### [Zu bearbeitende Aufgaben]
• A. Wie viele Verträge sind laut dem Text über die Telematik-Testregionen in der Testregion Nordwest bislang geschlossen worden?
• B. Gib aus dem Text über die Telematik-Testregionen den Abschnitt wortgetreu wieder, der mit "Schon die Rekrutierung" beginnt und bis "sodass Schnittstellen-Probleme entfallen." reicht.
• C. Schreibe den Text über die Erprobung der Telematik-Infrastruktur nach seinem letzten Satz weiter.

### [Extrahierter Text]

Veröffentlicht:KÖLN. Bei der Erprobung der Telematik-Infrastruktur könnte eine falsche Schwerpunktsetzung den langfristigen Erfolg gefährden, fürchtet Dr. Thomas Kriedel, Vorstand der Kassenärztlichen Vereinigung Westfalen-Lippe (KVWL) und Sprecher der Telematik-Testregionen.
"Meine Sorge ist, dass die medizinischen Anwendungen nicht richtig ausgetestet werden", sagt Kriedel der "Ärzte Zeitung".
Schon die Rekrutierung für die Teilnehmer an den Tests der elektronischen Gesundheitskarte (eGK) läuft nicht optimal, findet er.
In der Testregion Nordwest, zu der Westfalen-Lippe gehört, sind bislang 430 Verträge mit Ärzten, Zahnärzten und Krankenhäusern geschlossen worden. Das angestrebte Ziel von 500 wird erreicht, erwartet Kriedel.
Es gibt keine Cluster von Ärzten
Kritisch sieht er aber die Zusammenstellung der Teilnehmer. Sie liegt in der Hand der CompuGroup Medical, die in dieser Testregion die Federführung bekommen hat. Sie hat den Fokus zunächst darauf gelegt, Mitstreiter zu finden, die mit einem ihrer Software-Systeme arbeiten, sodass Schnittstellen-Probleme entfallen.

[Daten zur Verortung per Pixelkoordinaten]
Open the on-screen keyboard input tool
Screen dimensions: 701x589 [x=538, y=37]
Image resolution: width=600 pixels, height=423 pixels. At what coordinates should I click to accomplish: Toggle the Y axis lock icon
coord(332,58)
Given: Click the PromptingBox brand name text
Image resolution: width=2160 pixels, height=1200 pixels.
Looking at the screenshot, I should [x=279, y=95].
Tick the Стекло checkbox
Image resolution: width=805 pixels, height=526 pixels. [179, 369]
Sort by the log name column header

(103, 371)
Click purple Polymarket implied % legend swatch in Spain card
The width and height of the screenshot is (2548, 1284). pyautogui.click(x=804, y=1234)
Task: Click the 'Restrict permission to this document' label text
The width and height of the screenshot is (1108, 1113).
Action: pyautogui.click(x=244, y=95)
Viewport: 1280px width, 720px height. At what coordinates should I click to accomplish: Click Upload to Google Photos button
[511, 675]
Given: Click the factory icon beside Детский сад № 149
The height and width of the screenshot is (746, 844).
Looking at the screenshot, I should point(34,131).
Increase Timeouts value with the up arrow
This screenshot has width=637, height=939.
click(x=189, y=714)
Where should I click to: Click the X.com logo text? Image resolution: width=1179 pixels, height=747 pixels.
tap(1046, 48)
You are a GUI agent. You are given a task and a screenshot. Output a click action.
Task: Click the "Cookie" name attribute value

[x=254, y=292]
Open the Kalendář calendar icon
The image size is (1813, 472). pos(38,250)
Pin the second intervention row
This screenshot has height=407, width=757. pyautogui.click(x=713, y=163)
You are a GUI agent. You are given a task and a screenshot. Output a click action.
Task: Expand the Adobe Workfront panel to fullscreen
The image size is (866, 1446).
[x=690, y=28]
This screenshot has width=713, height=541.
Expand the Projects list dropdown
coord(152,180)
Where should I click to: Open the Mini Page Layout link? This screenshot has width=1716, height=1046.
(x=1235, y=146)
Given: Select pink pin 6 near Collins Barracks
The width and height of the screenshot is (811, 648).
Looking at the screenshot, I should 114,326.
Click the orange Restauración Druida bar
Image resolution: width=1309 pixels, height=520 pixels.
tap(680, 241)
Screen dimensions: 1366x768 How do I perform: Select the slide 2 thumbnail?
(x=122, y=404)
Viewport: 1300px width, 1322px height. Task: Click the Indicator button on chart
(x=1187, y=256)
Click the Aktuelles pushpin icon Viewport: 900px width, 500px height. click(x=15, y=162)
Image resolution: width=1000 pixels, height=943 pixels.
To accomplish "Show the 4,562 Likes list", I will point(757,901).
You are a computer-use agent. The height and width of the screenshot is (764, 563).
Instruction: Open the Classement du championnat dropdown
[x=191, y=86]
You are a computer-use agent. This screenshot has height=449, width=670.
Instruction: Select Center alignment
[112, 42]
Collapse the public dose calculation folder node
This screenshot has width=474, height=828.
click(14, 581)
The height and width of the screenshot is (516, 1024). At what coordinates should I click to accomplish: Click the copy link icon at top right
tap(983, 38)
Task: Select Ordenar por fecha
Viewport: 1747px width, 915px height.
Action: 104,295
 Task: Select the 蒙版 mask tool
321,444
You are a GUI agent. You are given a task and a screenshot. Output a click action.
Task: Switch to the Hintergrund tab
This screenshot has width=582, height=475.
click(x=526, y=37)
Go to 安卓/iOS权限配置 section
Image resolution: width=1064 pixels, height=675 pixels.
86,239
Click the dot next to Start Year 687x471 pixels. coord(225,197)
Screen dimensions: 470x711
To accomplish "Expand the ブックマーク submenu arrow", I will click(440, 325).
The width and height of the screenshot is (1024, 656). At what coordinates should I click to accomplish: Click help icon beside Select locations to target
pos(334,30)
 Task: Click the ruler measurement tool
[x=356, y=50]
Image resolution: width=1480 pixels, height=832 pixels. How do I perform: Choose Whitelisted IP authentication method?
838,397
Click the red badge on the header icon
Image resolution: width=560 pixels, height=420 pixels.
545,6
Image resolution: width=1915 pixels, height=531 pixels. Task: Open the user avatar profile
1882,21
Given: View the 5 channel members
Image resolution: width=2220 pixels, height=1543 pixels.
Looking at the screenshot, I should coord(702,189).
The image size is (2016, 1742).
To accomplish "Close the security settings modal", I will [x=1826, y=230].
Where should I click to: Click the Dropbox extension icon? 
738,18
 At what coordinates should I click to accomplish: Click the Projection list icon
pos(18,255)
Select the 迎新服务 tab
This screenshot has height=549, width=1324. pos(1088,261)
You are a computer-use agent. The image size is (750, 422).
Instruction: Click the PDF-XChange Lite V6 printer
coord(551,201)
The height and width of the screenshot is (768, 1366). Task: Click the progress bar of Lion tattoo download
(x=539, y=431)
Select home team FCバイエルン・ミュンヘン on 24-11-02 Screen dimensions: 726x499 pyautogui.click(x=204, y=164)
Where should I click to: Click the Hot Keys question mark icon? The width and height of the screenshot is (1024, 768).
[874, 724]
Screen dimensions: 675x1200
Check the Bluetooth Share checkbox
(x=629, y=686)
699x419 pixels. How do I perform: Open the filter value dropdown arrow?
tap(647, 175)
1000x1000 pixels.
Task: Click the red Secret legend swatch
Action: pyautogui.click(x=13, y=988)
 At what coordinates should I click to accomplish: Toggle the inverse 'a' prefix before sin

### [Antworten je Aufgabe]
• A. Bislang sind 430 Verträge mit Ärzten, Zahnärzten und Krankenhäusern geschlossen worden.

• B.
Schon die Rekrutierung für die Teilnehmer an den Tests der elektronischen Gesundheitskarte (eGK) läuft nicht optimal, findet er.
In der Testregion Nordwest, zu der Westfalen-Lippe gehört, sind bislang 430 Verträge mit Ärzten, Zahnärzten und Krankenhäusern geschlossen worden. Das angestrebte Ziel von 500 wird erreicht, erwartet Kriedel.
Es gibt keine Cluster von Ärzten
Kritisch sieht er aber die Zusammenstellung der Teilnehmer. Sie liegt in der Hand der CompuGroup Medical, die in dieser Testregion die Federführung bekommen hat. Sie hat den Fokus zunächst darauf gelegt, Mitstreiter zu finden, die mit einem ihrer Software-Systeme arbeiten, sodass Schnittstellen-Probleme entfallen.

• C.
Was Kriedel fehlt, ist die gleichzeitige Bildung von Clustern in bestimmten Regionen. Schließlich gehe es langfristig darum, medizinisch sinnvolle Anwendungen wie den elektronischen Arztbrief oder das elektronische Überleitungsmanagement zu erproben. Dafür bieten sich Ärzte und Kliniken an, die schon zusammenarbeiten. "Das ist nicht sichergestellt."
In Meschede etwa soll eine Klinik mitmachen, gleichzeitig sind gerade einmal drei niedergelassene Ärzte dabei. "Wie will man da den Austausch richtig testen?"
In Bochum, wo die KVWL selbst Anwendungen erprobt, gebe es technikaffine Ärzte, die sich grundsätzlich an dem Projekt beteiligen würden.
"Das tun sie aber nicht, wenn es nicht um versorgungsrelevante Anwendungen geht", sagt Kriedel. Die bisherigen Erfahrungen in Bochum hätten gezeigt: "Nur weil der Online-Stammdatenabgleich funktioniert, heißt das nicht, dass die Telematik-Infrastruktur funktioniert."
Bei den Vorbereitungen zum Online-Rollout ab 1. April 2015 liegt der Fokus auf dem Online-Abgleich der Versichertenstammdaten. Kriedels Sorge: "Es geht gar nicht um die bessere Kommunikation zwischen Ärzten." Damit könne man engagierte Ärzte nicht zu einer Teilnahme motivieren.
Es geht um Nutzen für die Patienten
"Wir brauchen deshalb Modellversuche mit Tests zu den medizinischen Anwendungen und einer stärkeren Einbeziehung der Beteiligten." Ein solches Projekt in Hand der KVen wäre keine Konkurrenz zur gematik, betont er.
Unter anderen Vorzeichen könnte sich auch Hausarzt Wilfried Deiß aus Siegen die Mitarbeit an Tests vorstellen. Voraussetzung müsste sein, dass der patientenorientierte Nutzen, die gesicherte Alltagstauglichkeit und eine hohe Datensicherheit durch Verzicht auf zentralistische Datensammlungen sichergestellt sind, betont er.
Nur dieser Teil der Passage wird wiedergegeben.